We can draw a straight line from genocide in nineteenth-century California to genocide in twenty-first century Palestine, two proverbial “holy lands.” Trump and Hegseth’s current crusade in Iran draws upon the language of Bush and Rumsfeld’s crusade in Iraq, which itself drew upon a whole repertoire of crusading ideas and practices at the core of western modernity, as Suleiman Hodali has recently identified. His own body emblazoned like a Crusader battle flag, Hegseth has enthusiastically adopted the War on Terror crusade as his own, fittingly, of course, since he was one of its soldiers. Indeed, in his 2020 manifesto American Crusade: Our Fight to Stay Free, Hegseth repeatedly draws on his oriental career to authorize his conclusions (including candid discussions with his Afghan interpreter “Esmat”). Less ecclesiastical in his locution, Trump—usually so matter-of-fact—has nevertheless turned decidedly toward the transhistorical as his Israeli war on Iran continues to falter, announcing, once, that “a whole civilization will die tonight.”

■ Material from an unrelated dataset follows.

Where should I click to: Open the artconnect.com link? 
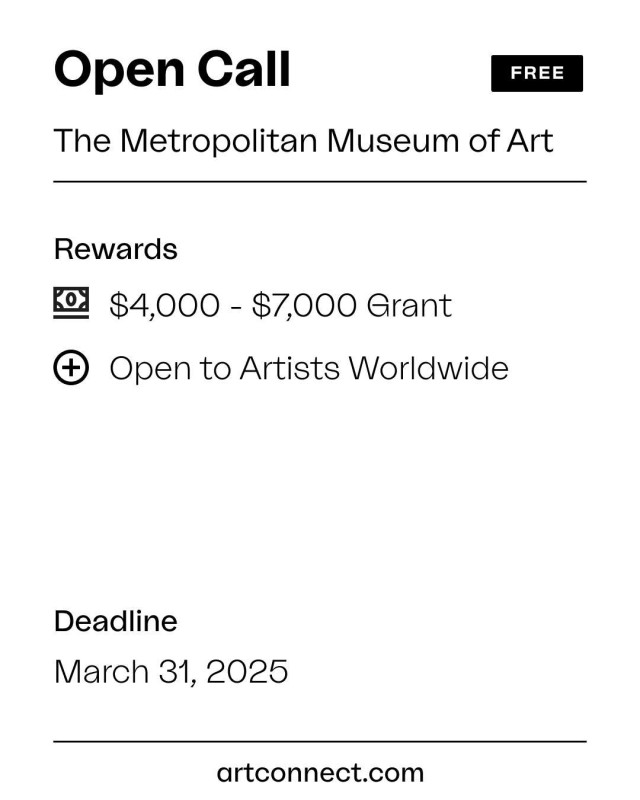point(320,772)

Finally, we must draw a straight line from the murder of Muslims as Muslims in San Diego today to America's war on Muslims yesterday. San Diego is not unique. The full catalog of attacks on Muslims within the United States is only dwarfed by US imperialism’s library of brutality against Muslims, which begins with chattel slavery and is reinvigorated continuously through war. San Diego is symptomatic. The murders of Amin Abdullah, Nader Awad, and Mansour Kaziha (Abu al-‘Iz), the three men killed in Monday’s attack on the Islamic Center of San Diego, will be added to the register of names, kept in at least a dozen languages, of those martyred by the forces of US imperialism. Many will be eager to separate these murders from these conditions, but in the San Diego from which the USS Abraham Lincoln sets off to stalk the Arabian Sea, that trick is impossible.